» **TASK GOAL**
Below are the records; give again exactly the line with "ბრენდები (922, 177)", the line with "Home (823, 35)", and each line that lies between them, and nothing besides.
━━ DATA SUPPLIED ━━
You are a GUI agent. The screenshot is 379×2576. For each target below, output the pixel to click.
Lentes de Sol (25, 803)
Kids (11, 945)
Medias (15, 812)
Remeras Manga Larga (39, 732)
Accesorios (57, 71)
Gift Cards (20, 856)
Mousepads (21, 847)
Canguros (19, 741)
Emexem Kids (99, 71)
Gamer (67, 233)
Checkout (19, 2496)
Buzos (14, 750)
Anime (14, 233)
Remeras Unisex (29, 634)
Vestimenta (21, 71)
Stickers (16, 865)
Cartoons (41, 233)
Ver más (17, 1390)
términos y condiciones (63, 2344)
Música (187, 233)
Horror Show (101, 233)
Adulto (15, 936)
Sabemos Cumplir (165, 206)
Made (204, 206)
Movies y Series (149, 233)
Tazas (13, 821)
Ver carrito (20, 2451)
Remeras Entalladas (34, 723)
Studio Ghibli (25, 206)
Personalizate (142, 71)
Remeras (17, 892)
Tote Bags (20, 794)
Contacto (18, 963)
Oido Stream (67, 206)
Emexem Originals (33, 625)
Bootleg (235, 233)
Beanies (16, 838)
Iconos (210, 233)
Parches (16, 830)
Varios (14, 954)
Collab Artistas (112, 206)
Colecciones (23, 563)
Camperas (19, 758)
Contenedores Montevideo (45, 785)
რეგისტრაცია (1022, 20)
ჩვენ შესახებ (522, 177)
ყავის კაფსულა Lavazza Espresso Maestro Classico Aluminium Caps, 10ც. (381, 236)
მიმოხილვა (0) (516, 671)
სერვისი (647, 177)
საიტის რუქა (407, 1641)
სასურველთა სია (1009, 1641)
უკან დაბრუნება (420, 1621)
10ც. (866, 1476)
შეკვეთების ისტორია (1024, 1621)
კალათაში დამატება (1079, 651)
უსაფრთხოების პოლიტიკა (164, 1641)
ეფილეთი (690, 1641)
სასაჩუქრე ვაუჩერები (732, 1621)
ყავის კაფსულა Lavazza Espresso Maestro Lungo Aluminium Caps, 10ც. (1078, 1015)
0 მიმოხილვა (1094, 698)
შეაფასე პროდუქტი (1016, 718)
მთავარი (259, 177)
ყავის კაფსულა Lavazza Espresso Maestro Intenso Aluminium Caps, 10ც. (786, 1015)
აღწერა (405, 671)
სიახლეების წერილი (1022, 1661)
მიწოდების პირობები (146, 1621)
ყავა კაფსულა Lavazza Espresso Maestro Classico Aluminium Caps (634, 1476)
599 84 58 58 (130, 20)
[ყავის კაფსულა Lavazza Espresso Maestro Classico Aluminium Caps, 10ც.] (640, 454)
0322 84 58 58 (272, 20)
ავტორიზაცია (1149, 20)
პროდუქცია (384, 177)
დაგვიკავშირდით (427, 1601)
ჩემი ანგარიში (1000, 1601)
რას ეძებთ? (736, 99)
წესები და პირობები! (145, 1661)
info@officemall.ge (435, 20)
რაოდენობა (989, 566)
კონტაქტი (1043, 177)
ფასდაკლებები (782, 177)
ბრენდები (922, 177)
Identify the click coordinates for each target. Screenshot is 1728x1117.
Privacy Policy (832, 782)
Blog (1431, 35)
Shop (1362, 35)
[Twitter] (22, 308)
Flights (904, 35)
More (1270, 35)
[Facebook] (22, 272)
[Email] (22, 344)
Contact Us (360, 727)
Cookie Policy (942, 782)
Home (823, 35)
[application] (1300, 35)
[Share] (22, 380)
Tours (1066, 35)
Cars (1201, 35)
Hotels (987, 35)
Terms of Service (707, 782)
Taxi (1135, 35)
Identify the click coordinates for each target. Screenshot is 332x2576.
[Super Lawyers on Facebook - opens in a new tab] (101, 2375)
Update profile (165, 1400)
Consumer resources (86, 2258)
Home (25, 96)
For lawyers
━━━
» **WRITTEN RESPONSE**
ბრენდები (922, 177)
Identify the click coordinates for each target. Screenshot is 1728x1117.
Privacy Policy (832, 782)
Blog (1431, 35)
Shop (1362, 35)
[Twitter] (22, 308)
Flights (904, 35)
More (1270, 35)
[Facebook] (22, 272)
[Email] (22, 344)
Contact Us (360, 727)
Cookie Policy (942, 782)
Home (823, 35)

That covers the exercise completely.